“I just needed somebody to be there”: Goddard launches new mobile mental health team  

Two men dressed casually in gray and black, one with a black knit hat, stand in front of a colorful painting of an autumn tree against a blue sky
Zev Vel and Kyle S.

Kyle S. was in a fragile state when our new Intensive Mobile Treatment team knocked on his door a few months ago. He was actively using substances, was not engaged in mental health treatment, and he didn’t think anyone could help.

“I didn’t have too much faith in anything,” he recalled, sitting in conference room at the IMT office with Program Director Zev Vel. “I mean, I’ve been in prison and I’ve been homeless. People just constantly promise things—to no avail. Even though they mean well, their hands are tied a lot of the time.”

His distrust began to thaw after IMT staff returned the next day. And the next. And the next: “I don’t know what Zev saw in me, but if it wasn’t him, it was somebody else that was there, every single day. I just needed somebody to be there.”

The IMT team includes case managers, a substance use specialist, peer specialists, a psychiatric nurse practitioner, a nurse, and administrators. They visit their clients wherever they are: at home, in homeless shelters, on the street, even in the subways.

“We’re able to go out into the community and see what it’s like in their homes—and if they’re unhoused, then maybe we’re seeing what it’s like on the corner that they stay on,” Vel explains. He adds that it’s a much richer experience than meeting in an office: “We really get a much better picture of who the person is.”
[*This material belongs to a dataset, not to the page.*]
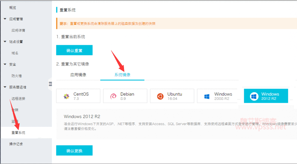The image size is (297, 164).
Task: Click the sidebar collapse handle icon
Action: (x=50, y=85)
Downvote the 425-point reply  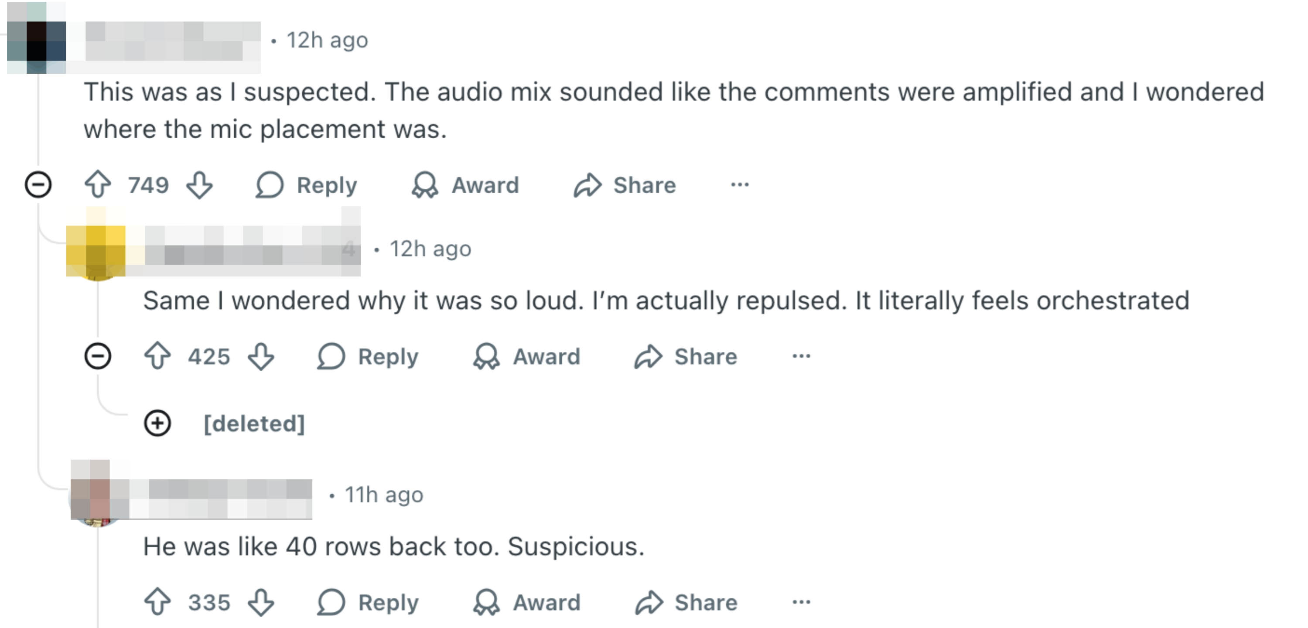261,355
The team can prescribe, adjust, and administer medications. But they support clients in a number of other ways too, including counseling them, helping them get housing, supporting them to stay on top of tasks like cleaning and bill-paying, and even teaching them how to do laundry. Most importantly, they let the client guide the treatment process and set their own goals.

“For a lot of people, they just haven’t done these things for themselves in so long,” said Vel. “Or if people went through the foster system and then were unhoused directly afterwards, they may not have ever really experienced them. We give them a chance to set new goals and learn how to take the next step”

IMT is similar to an existing Goddard program called ACT—Assertive Community Treatment. Both provide mobile teams of specialists to help people with a history of mental health diagnoses live and thrive in the community. Some key differences are that IMT has a higher ratio of staff to clients, and that it is not Medicaid-funded, which allows it to provide a broader range of services.

As an IMT client, Kyle began taking medication to treat his drug use. He said that’s enabled him to stop using. He has begun to rebuild his sense of self. “I have a lot more confidence in myself than I did even a week ago, a month ago,” he said. “So I’m just grateful.”

Looking at the future—something that until recently was hard to do—he thinks he might like to become a peer counselor for others struggling with substance use. “In some capacity I want to be helping somebody, giving something back that was given to me,” he said. “I used to put that down, like that’s not for me—but it is for me. I love helping people.”